Further complication can be added if you are multithreaded (though for really high performance in a non-interactive environment, you may want to have either one thread, or separate stores of Foo classes per thread), and if you cannot predict MOST_POSSIBLY_NEEDED in advance (the simplest is to create new Foo() as needed, but not release them for GC which can be easily done in the above code by creating a new Foo if FREE._next is null).

If we allow for unsafe code we can have even greater advantages in having Foo a struct (and hence the array holding a contiguous area of stack memory), _next being a pointer to Foo, and GetFoo() returning a pointer.

Whether this is what these people are actually doing, I of course cannot say, but the above does prevent GC from activating. This will only be faster in very high throughput conditions, if not then letting GC do its stuff is probably better (GC really does help you, despite 90% of questions about it treating it as a Big Bad).

There are other approaches that similarly avoid GC. In C++ the new and delete operators can be overridden, which allows for the default creation and destruction behaviour to change, and discussions of how and why one might do so might interest you.

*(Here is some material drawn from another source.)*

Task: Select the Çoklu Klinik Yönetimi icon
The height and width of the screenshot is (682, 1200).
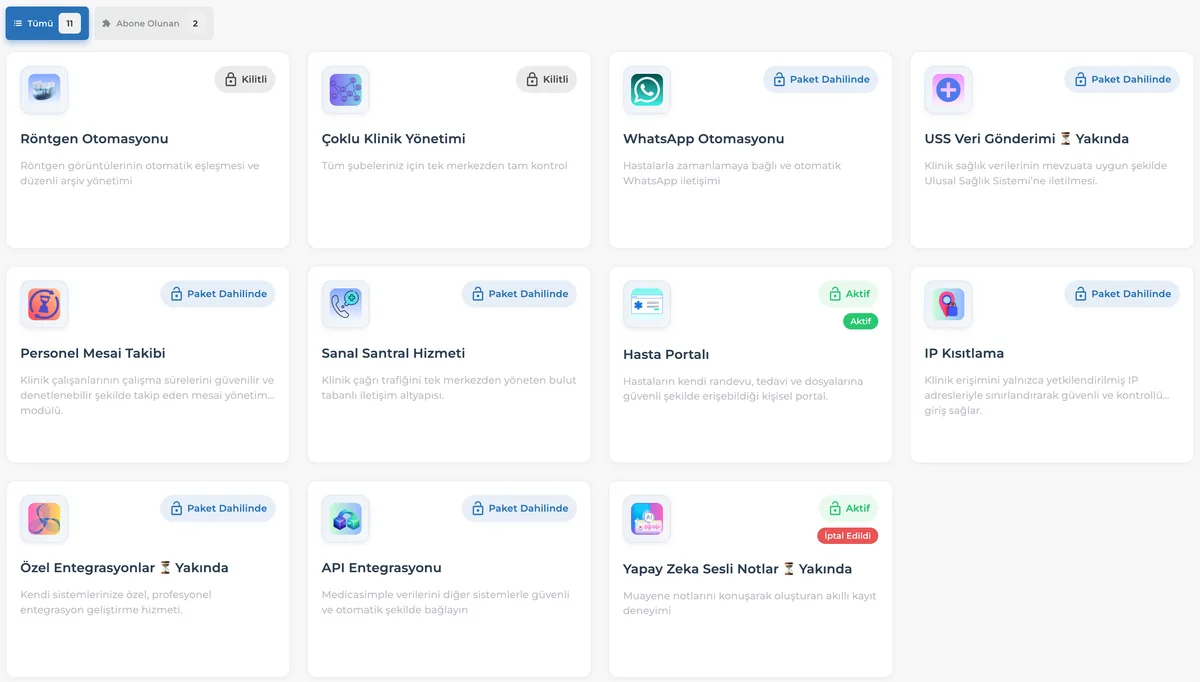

A practical take-away from this is when objects either hold resources other than memory that are expensive (e.g. connections to databases) or "learn" as they continue to be used (e.g. XmlNameTables). In this case pooling objects is useful (ADO.NET connections do so behind the scenes by default). In this case though a simple Queue is the way to go, as the extra overhead in terms of memory doesn't matter. You can also abandon objects on lock contention (you're looking to gain performance, and lock contention will hurt it more than abandoning the object), which I doubt would work in their case.

Jon Hanna
+1 for "letting GC do its stuff is probably better".
Steven
Heck yes, while there are times when stuff like this is genuinely useful, most methods to usurp the GC fall into the category of "interesting, now never ever do it" while most attempts to usurp it fall into the category of "you had a problem, you did something, now you have two problems". I've only once had cause to do anything other than let the GC do its thing in real code, and that one time was very local to one spot where the memory use patterns of the application briefly went completely different to it's normal operation.
Jon Hanna